### EXERCISE OBJECTIVE:
All that should be output is the block of lines below from the line with "Image resolution: width=656, height=2576." to the line with "Kontrast umschalten (481, 12)", both included, exactly as written.

### PROVIDED DATA:
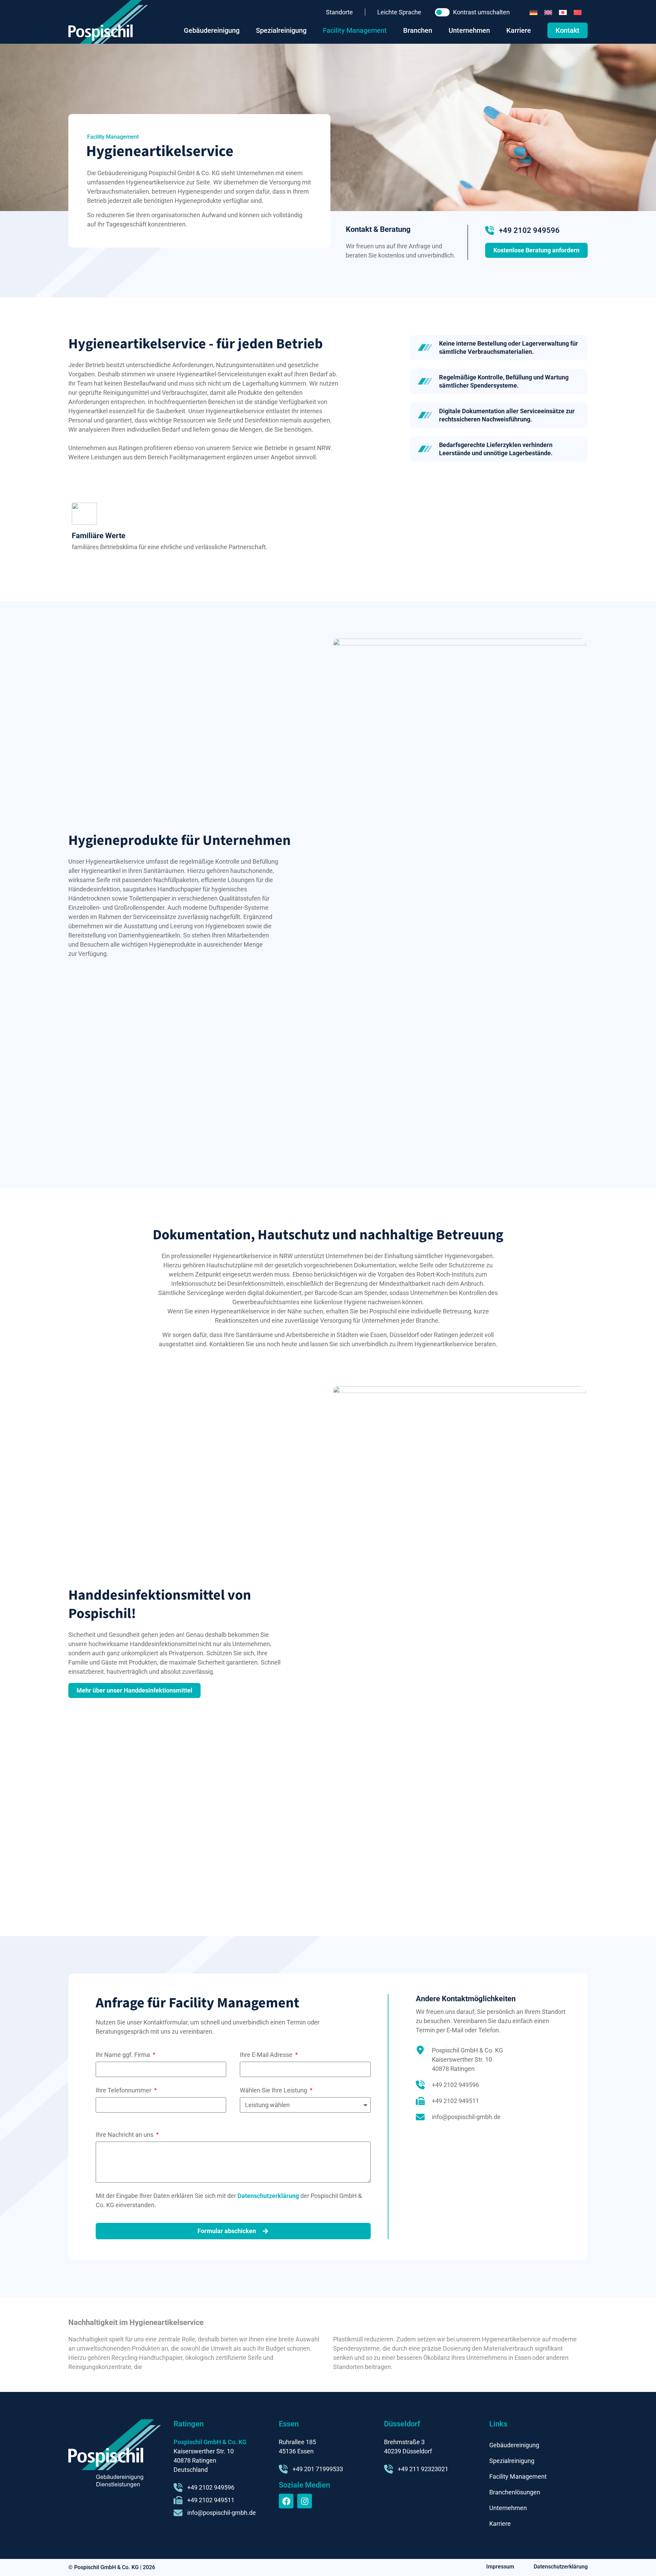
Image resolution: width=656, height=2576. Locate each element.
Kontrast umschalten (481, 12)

---

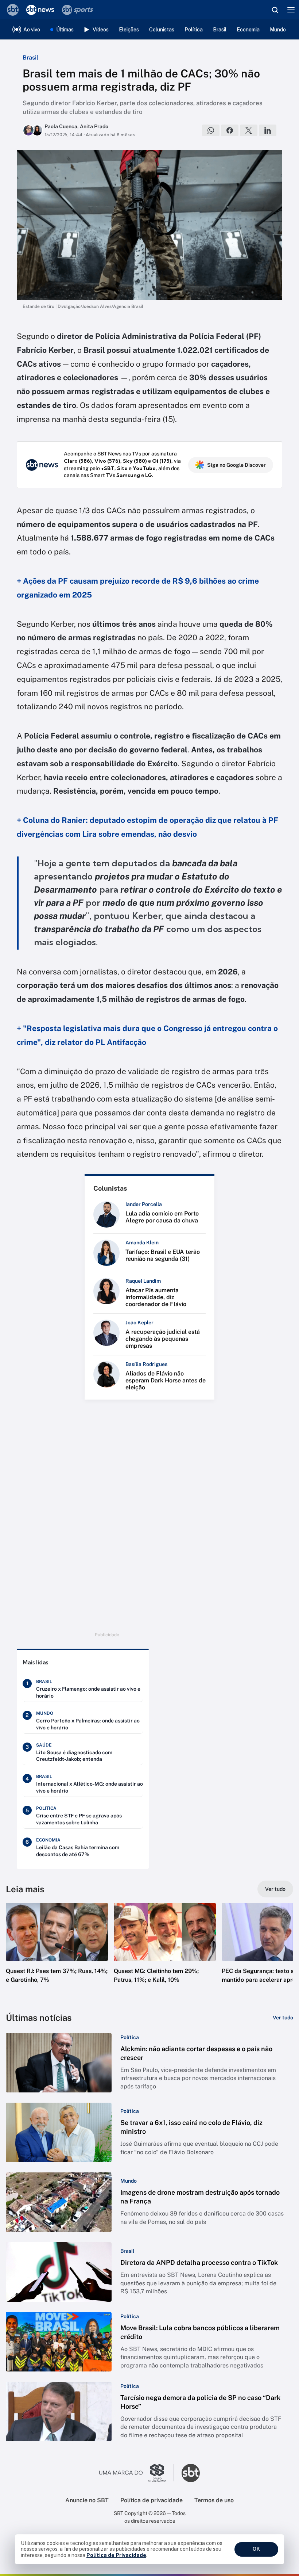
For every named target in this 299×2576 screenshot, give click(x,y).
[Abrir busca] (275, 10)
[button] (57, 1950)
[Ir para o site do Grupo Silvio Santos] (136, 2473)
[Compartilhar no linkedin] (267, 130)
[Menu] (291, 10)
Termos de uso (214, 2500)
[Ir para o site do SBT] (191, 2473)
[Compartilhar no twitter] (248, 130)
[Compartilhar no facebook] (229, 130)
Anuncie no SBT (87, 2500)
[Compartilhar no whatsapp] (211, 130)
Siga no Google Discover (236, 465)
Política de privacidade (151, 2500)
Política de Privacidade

### TASK ANSWER:
Image resolution: width=656, height=2576. Locate each element.
Kontrast umschalten (481, 12)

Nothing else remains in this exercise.